* _DOCUMENT EXCERPT_
• • • • • • •

Is it time for cash for medical “Clunkers”?

A Congressional task force has put out a report looking at what it will take to improve cybersecurity in the problem-plagued healthcare industry.

One thought? The Feds and the industry might want to set up some kind of cash for clunkers program to financially prod healthcare organizations into clearing out insecure, legacy medical systems and equipment.

“Cash for clunkers” was the common name for a 2009 US government program that involved giving Americans vouchers to get out of our polluting fuel hogs and into higher-efficiency new cars. The program paid out from between $2,500 for a new car that was 7 mpg more efficient than a trade-in on up to $4,500 for one that was 13 mpg more efficient.

Translate that financial incentive to medical devices: that’s just one of a host of action items and recommendations that came from the Health Care Industry Cybersecurity Task Force in its report, which it released to members of the Senate and House of Representatives on Friday.

• • • • • • •

Stored listing:
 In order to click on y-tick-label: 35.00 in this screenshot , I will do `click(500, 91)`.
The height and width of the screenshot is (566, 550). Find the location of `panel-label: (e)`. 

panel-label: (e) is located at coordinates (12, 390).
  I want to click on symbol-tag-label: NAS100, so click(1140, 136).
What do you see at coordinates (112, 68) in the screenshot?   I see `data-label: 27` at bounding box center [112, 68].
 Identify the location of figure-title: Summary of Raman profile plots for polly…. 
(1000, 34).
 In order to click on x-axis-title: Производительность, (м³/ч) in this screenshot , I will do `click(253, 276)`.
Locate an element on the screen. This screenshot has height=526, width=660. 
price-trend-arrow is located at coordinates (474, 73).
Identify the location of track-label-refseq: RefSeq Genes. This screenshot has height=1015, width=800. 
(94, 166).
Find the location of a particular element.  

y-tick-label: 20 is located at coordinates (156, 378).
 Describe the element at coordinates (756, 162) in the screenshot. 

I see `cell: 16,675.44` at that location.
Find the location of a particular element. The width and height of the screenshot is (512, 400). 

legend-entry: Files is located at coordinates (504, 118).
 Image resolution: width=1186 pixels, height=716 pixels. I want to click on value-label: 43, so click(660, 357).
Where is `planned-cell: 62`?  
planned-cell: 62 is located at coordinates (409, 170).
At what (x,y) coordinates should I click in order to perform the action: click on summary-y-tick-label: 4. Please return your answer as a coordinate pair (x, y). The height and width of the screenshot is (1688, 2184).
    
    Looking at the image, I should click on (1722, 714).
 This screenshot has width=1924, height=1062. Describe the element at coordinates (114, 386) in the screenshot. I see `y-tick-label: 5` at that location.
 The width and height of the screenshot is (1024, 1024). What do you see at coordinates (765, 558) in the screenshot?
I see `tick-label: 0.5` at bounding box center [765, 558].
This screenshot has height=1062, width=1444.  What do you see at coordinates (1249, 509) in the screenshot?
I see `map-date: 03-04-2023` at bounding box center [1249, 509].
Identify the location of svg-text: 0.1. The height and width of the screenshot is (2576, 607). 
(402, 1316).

• • • • • • •

* _BRIEF 1_
Answer these questions about the article on healthcare cybersecurity, each in a few words:
(a) In what year did the US government run the "cash for clunkers" program?
(b) What was the largest voucher that program paid, and for how large a gain in fuel efficiency?
(c) On what day did the Health Care Industry Cybersecurity Task Force release its report?
* _BRIEF 2_
Please extend the article on healthcare cybersecurity by a few paragraphs, picking up right after its final sentence about the task force's report.

* _ANSWER BOX 1_
(a) 2009
(b) $4,500, for a new car 13 mpg more efficient than the trade-in
(c) Friday

* _ANSWER BOX 2_
There are incentive models already out there that could serve as models. The report mentioned the Montreal Protocol, which aims to protect the Earth’s ozone layer, and the Federal IT Modernization Fund, which subsidizes rapid IT modernization.

Why do we need to buy up all the medical clunkers? Because healthcare cybersecurity is pretty sickly, for various reasons besides legacy devices and technologies, according to the report and to plenty of headlines that back it up.

One case in point is WannaCry. The recent ransomware outbreak took a heavy toll on UK hospitals, with phone lines and IT systems held hostage.

As we came to find out, the attack took advantage of a Windows vulnerability Microsoft had released a patch for months earlier. WannaCry also revealed (although failed to effectively exploit) the surprising number of no-longer-supported Windows XP machines still used in the NHS (National Health Service).

So why the glacial progress in upgrading old Windows machines and patching newer ones? Some places are stuck on older Windows operating systems: they may lack the security personnel, the money to upgrade, and/or their legacy systems simply aren’t yet up to working with the likes of, say, Windows 10, for example.

Another problem in healthcare cybersecurity is a lack of secure development practices among medical device makers. The report urged device makers to get up to speed with secure development and says they should be encouraged to publish a “bill of materials” that accounts for all hardware and software used in a device, including third-party software.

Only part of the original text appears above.